> **PROBLEM DESCRIPTION**:
Gather every line of the listing below that contains the string "height", and copy each one in full.

> **INPUT**:
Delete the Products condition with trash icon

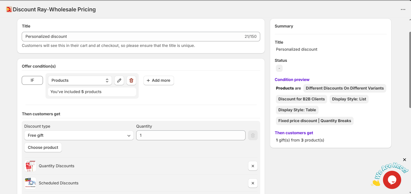131,80
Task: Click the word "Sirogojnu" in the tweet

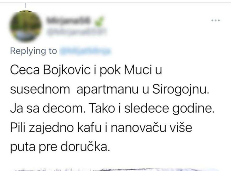Action: tap(180, 90)
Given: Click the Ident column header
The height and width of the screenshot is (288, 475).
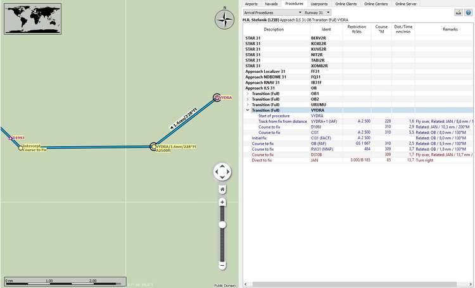Looking at the screenshot, I should click(326, 29).
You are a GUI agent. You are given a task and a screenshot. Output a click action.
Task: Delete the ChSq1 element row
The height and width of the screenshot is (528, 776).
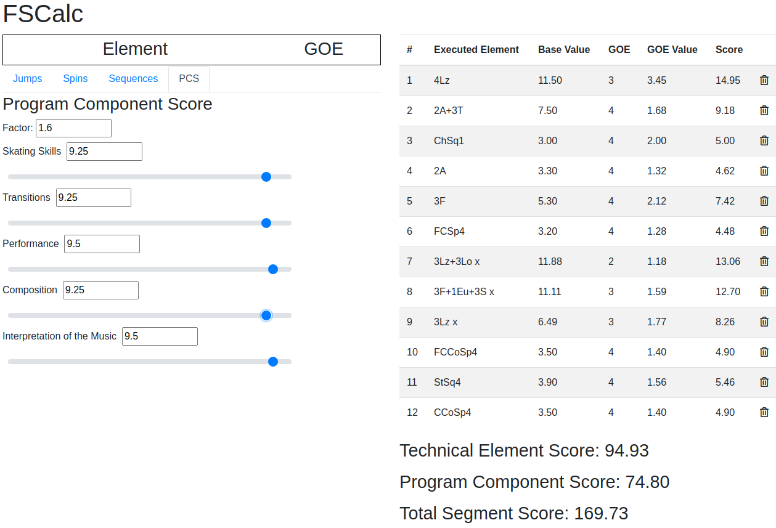coord(764,140)
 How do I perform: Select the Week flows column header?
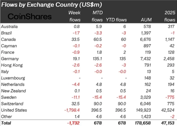(74, 16)
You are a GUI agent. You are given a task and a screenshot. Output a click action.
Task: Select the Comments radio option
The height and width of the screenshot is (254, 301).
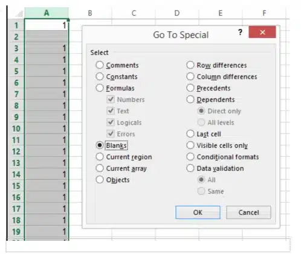click(100, 65)
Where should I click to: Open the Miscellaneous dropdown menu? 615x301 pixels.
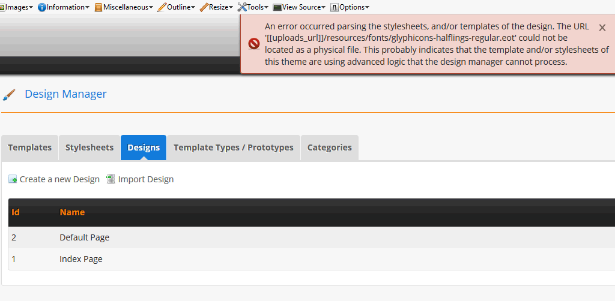pyautogui.click(x=127, y=7)
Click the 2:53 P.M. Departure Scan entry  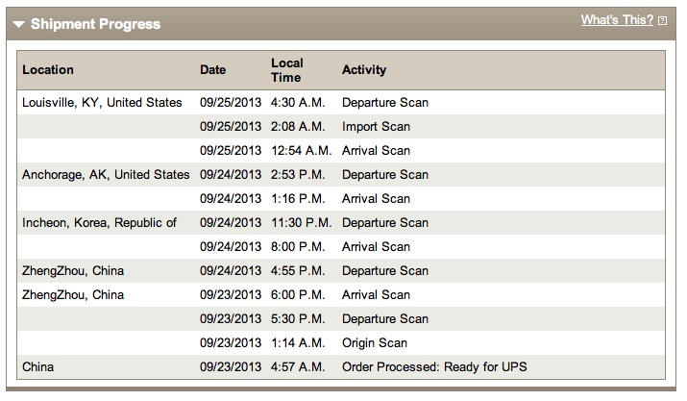[x=341, y=175]
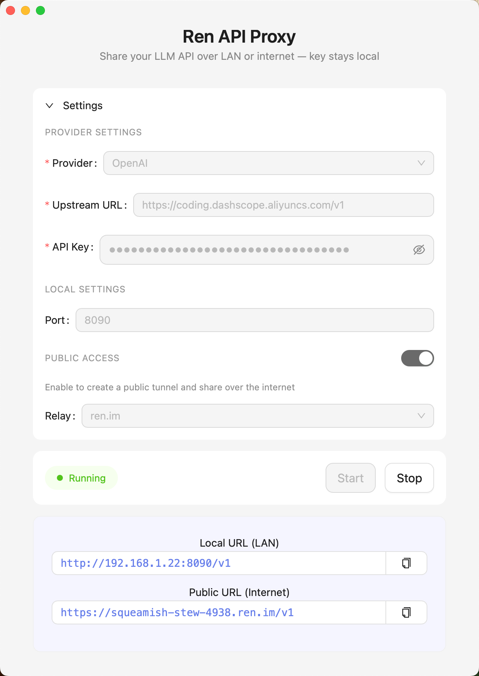Click the Public Access slider control
Screen dimensions: 479x676
(x=417, y=358)
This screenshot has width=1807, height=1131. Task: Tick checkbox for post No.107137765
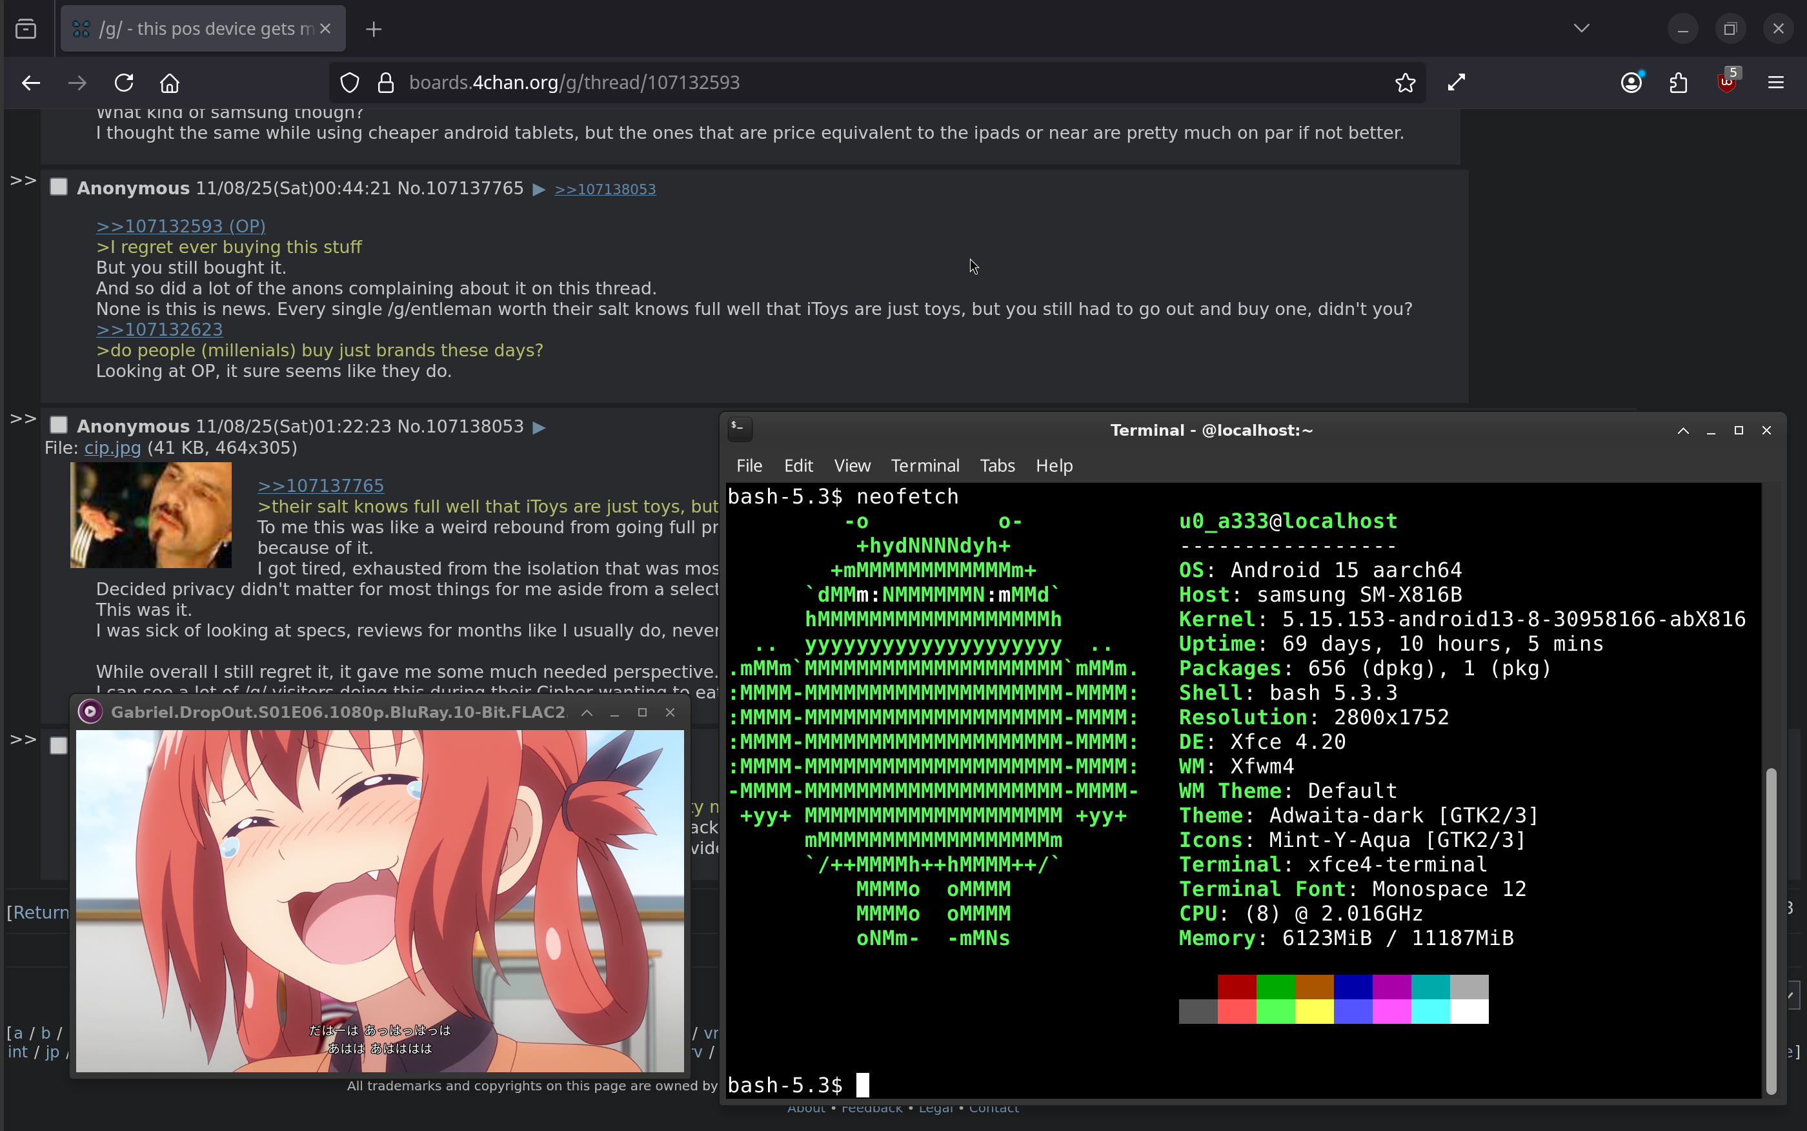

> **TASK OUTPUT**:
The height and width of the screenshot is (288, 475).
The height and width of the screenshot is (528, 776).
The height and width of the screenshot is (254, 301).
This screenshot has width=1807, height=1131. Task: Tick checkbox for post No.107137765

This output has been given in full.